Over the past few years, we have been increasingly aware of the impact that screentime has on our children and part of that has driven our ethos behind Little Active People. But we are mums too and know it’s hard to get the right balance. Even harder when our husbands are not on the same page as us! We often find that if we are not around, then they have let the children sit and watch random programmes for hours, have given them a (daddy’s) phone to occupy them when they are drying their hair after a bath or sat at the dining table. If you’re like us, we find it frustrating as we have to deal with the consequence! Tired, grumpy, moaning children sound familiar? The problem was though that our nagging and complaining at our husbands to make a change didn’t work! Have a look at these steps we took to get on the same page as each other:

  1. Take a step back and remember that unless you have very similar backgrounds, it is only natural that you both don’t see eye to eye on how much screentime your children should have.

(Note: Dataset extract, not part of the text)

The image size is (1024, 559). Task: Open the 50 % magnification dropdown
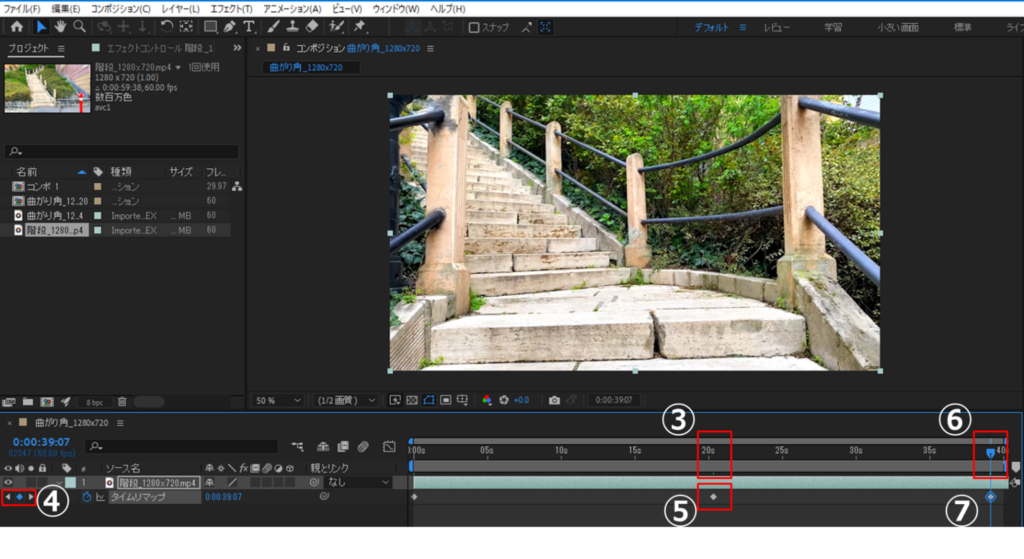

  2. Don’t nag your partner. Whilst you may have all the current knowledge on the impact of screentime and what is recommended (take a read of our blog on Screentime – What’s right for your family), they are very unlikely to get on board with your way of thinking if you just nag and complain.
  3. Understand their point of view. Chat through why they let the children have more access to screentime than yourself. Do they like playing video games and want to do this with the children? Do they like watching sport and think it’s great bonding time? Do they like to relax on their phone or watch TV and so just let the children do the same? Do they want their children to be tech savvy? Are they not strong enough to deal with the fallout of saying ‘no’ to screentime? Did their upbringing mean that this was their norm (e.g. allowing screentime at the table, at a restaurant etc.)?
  4. Work out a family schedule.  Try some time off from the screens and fill in with a regular family board game time, outdoor activity or getting your partner to help with homework. Or rethink about when the screentime is allowed – instead of a late night watching the football, watch the Match of the Day highlights together the next day or schedule in playing the video games together until the afternoon when homework or chores have been completed.
  5. Lead by example. If your partner was always allowed screentime when they were growing up, they might not be aware of other things to do. Start introducing other ways in which they can entertain the children without automatically going to screentime. Play hangman whilst out having dinner, get them to read a book whilst drying their hair or show them the various craft or colouring options you have at home. If they are not confident in saying no to the children or don’t want to deal with the fall out from saying no, talk them through some ways in which you set expectations and follow through and offer them support and encouragement when they try your methods themselves!

Thank you for reading and hope that by working through these ideas, that your partner will see your children being happier and more cooperative and will therefore want to work on the same page as yourself. We have started on this journey ourselves and whilst we have a way to go, we feel that we are working together better as a team so we wish you the best of luck!